*Exercise aim*:
Please copy the following items word for word, leaving out the pictures.

*Provided material*:
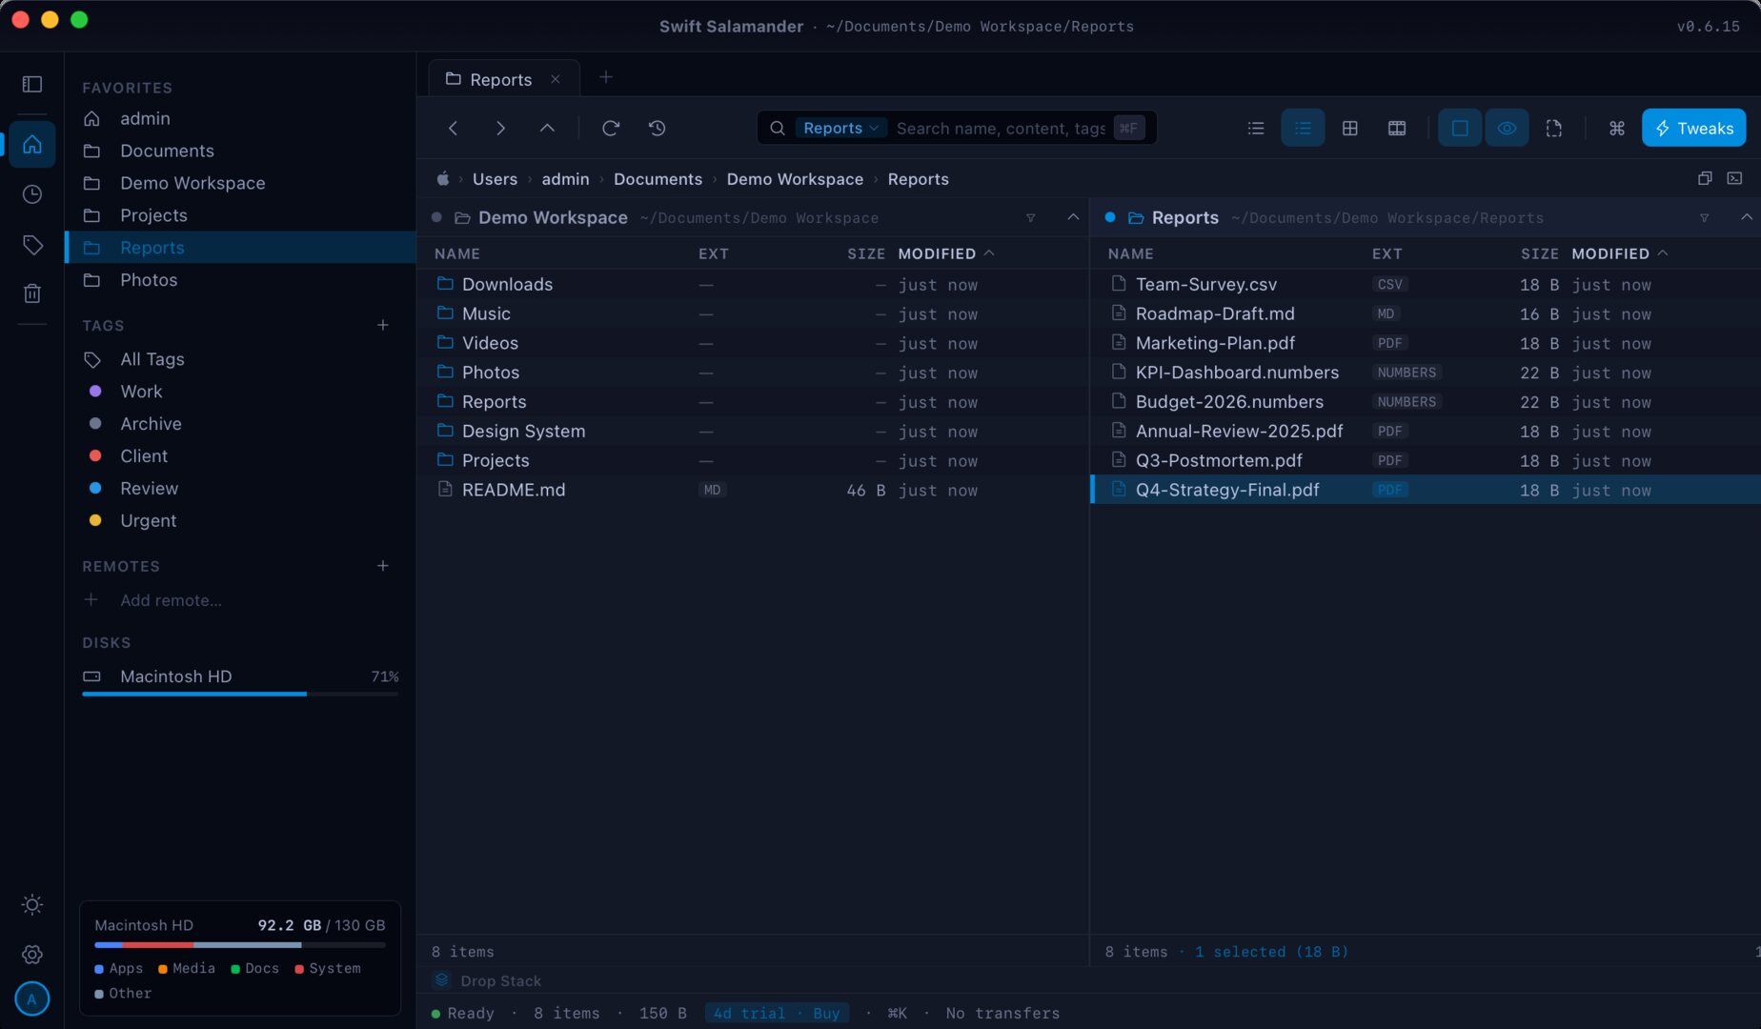Go to the parent folder with the up arrow
The image size is (1761, 1029).
(x=547, y=128)
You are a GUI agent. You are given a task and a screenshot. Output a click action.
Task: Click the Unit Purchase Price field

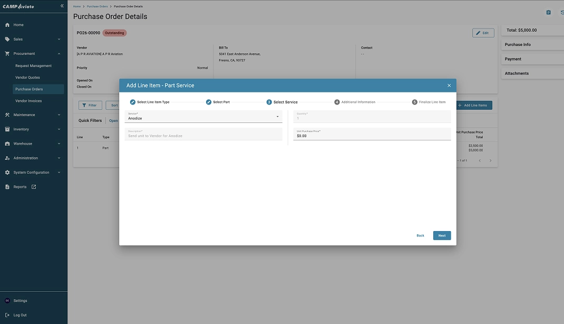(372, 135)
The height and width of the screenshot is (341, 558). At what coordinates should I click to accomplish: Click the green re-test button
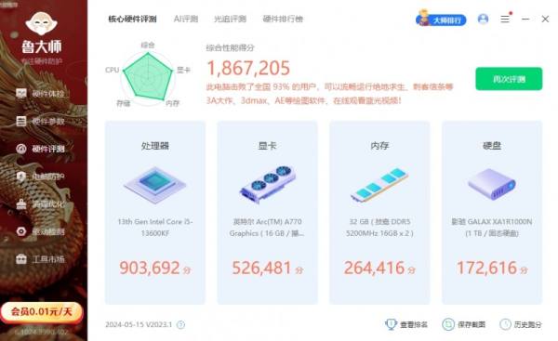tap(509, 79)
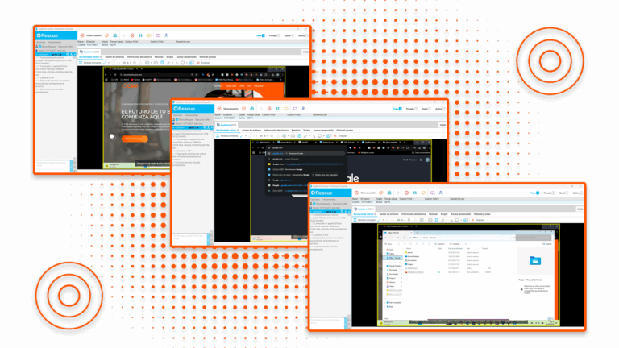Viewport: 619px width, 348px height.
Task: Toggle the Activo filter in bottom-right Rescue window
Action: pos(580,193)
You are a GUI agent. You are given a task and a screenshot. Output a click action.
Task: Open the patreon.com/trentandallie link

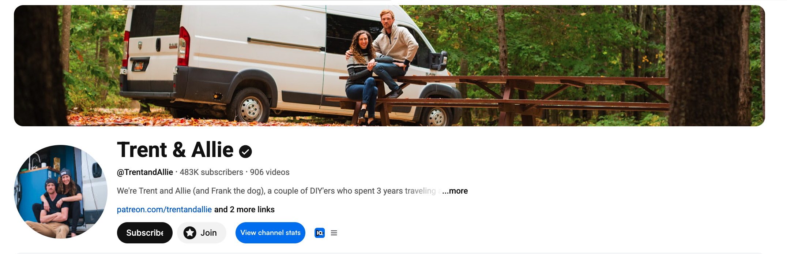pyautogui.click(x=164, y=209)
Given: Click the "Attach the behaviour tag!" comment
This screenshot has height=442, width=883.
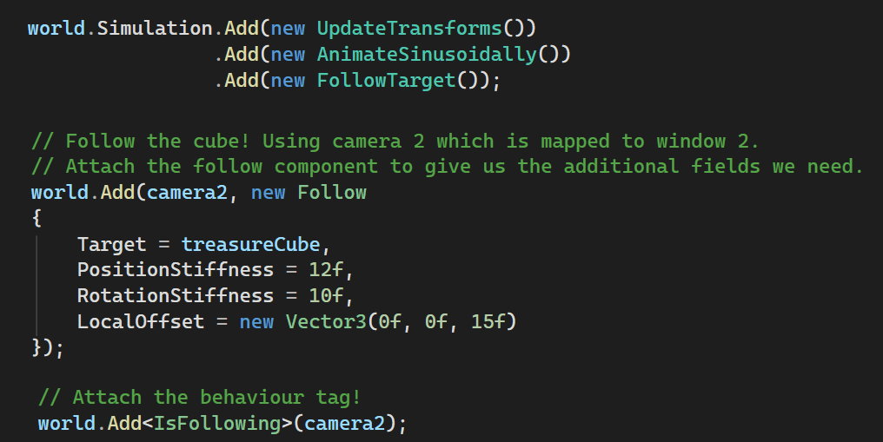Looking at the screenshot, I should (x=199, y=398).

*Complete answer*:
Go to the parent folder with the up arrow
The image size is (1761, 1029).
(x=547, y=128)
You are a GUI agent. You are given a task and a screenshot. Output a click action.
Task: Click the Unit Purchase Price field

(372, 135)
The height and width of the screenshot is (341, 558). At what coordinates should I click to accomplish: Click the green re-test button
tap(509, 79)
Viewport: 619px width, 348px height.
Task: Toggle the Activo filter in bottom-right Rescue window
Action: pos(580,193)
You are a GUI agent. You are given a task and a screenshot. Output a click action.
Task: Open the patreon.com/trentandallie link

pyautogui.click(x=164, y=209)
Given: Click the "Attach the behaviour tag!" comment
This screenshot has height=442, width=883.
Looking at the screenshot, I should (x=199, y=398).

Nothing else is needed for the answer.